Biodiversity plays an important role in the way ecosystems function and in the many services they provide, including nutrients and water cycling, soil formation and retention, resistance against invasive species, pollination of plants, regulation of climate, as well as pest and pollution control by ecosystems.
Biodiversity plays a crucial role in human nutrition through its influence on world food production, as it ensures the sustainable productivity of soils and provides the genetic resources for all crops, livestock, and marine species harvested for food.
There is growing concern about the health consequences of biodiversity loss and change. Biodiversity loss can have significant direct human health impacts if ecosystem services are no longer adequate to meet social needs. Indirectly, changes in ecosystem services affect livelihoods, income, local migration and, on occasion, may even cause political conflict.

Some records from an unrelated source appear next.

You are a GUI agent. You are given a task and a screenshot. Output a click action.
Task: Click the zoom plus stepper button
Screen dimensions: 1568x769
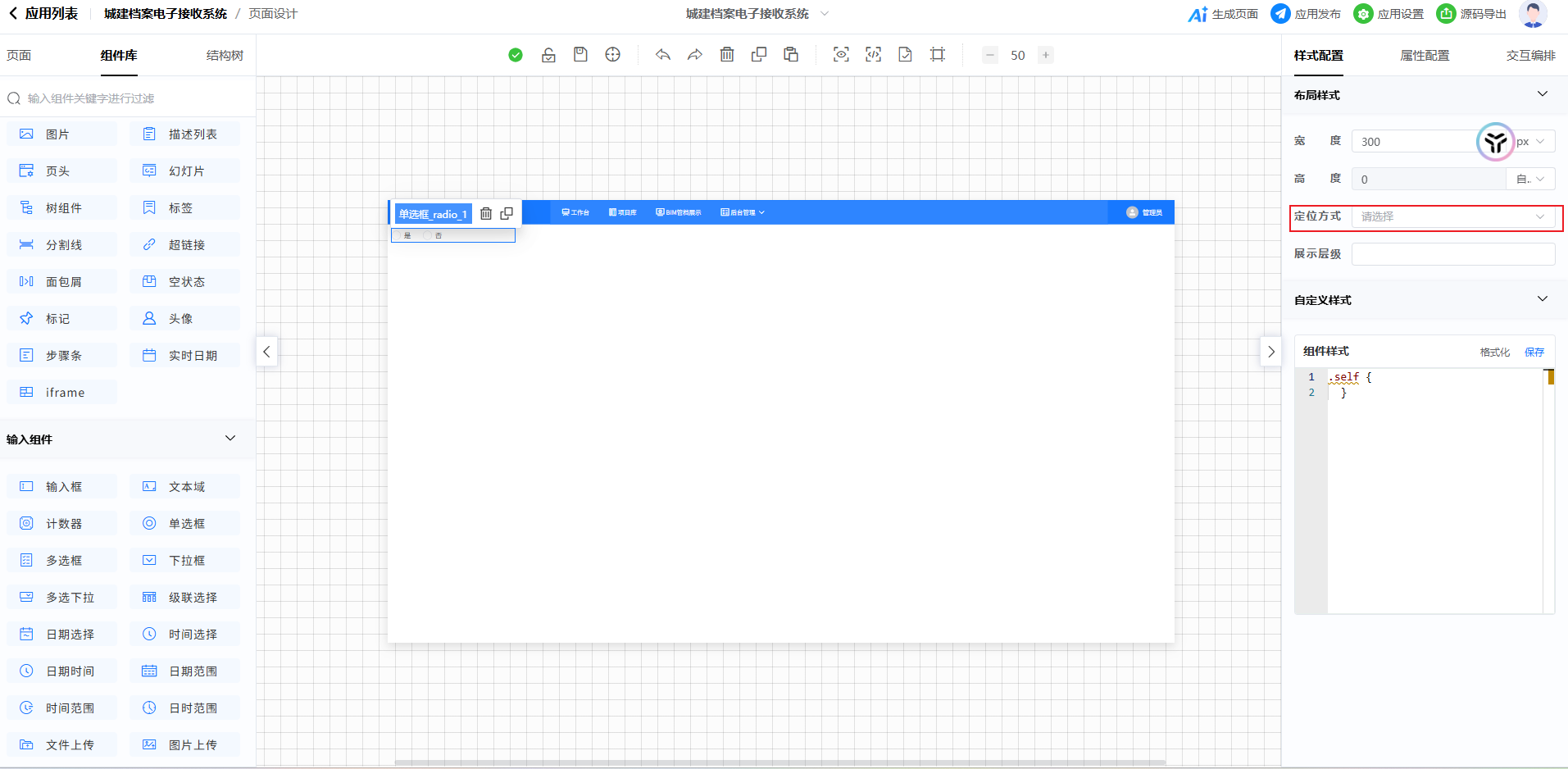pos(1046,55)
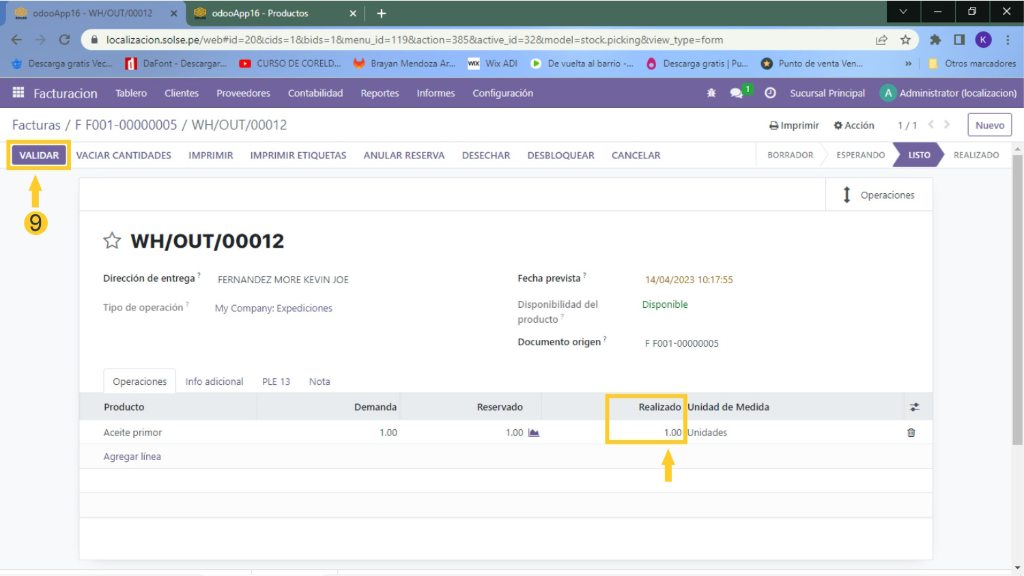The image size is (1024, 576).
Task: Open the conversations chat icon
Action: (x=737, y=93)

Intensified and enhanced food production through irrigation, use of fertilizer, plant protection (pesticides) or the introduction of crop varieties and cropping patterns affect biodiversity, and thus impact global nutritional status and human health. Habitat simplification, species loss and species succession often enhance communities vulnerabilities as a function of environmental receptivity to ill health.
The main cause of the loss of biodiversity can be attributed to the influence of human beings on the world’s ecosystem. In fact, human beings have deeply altered the environment and have modified the territory, exploiting the species directly. For example by fishing and hunting, changing the biogeochemical cycles and transferring species from one area to another.
The threats to biodiversity can be summarized in the following main points:
- Alteration and loss of the habitats: the transformation of the natural areas determines not only the loss of the vegetable species, but also a decrease in the animal species associated with them
- Introduction of exotic species and genetically modified organisms: species originating from a particular area, introduced into new natural environments can lead to different forms of imbalance in the ecological equilibrium
- Pollution: human activity influences the natural environment producing negative, direct or indirect, effects that alter the flow of energy, the chemical and physical constitution of the environment and abundance of the species
- Climate change: for example, heating of the Earth’s surface affects biodiversity because it endangers all the species that adapted to the cold due to the latitude (the Polar species) or the altitude (mountain species)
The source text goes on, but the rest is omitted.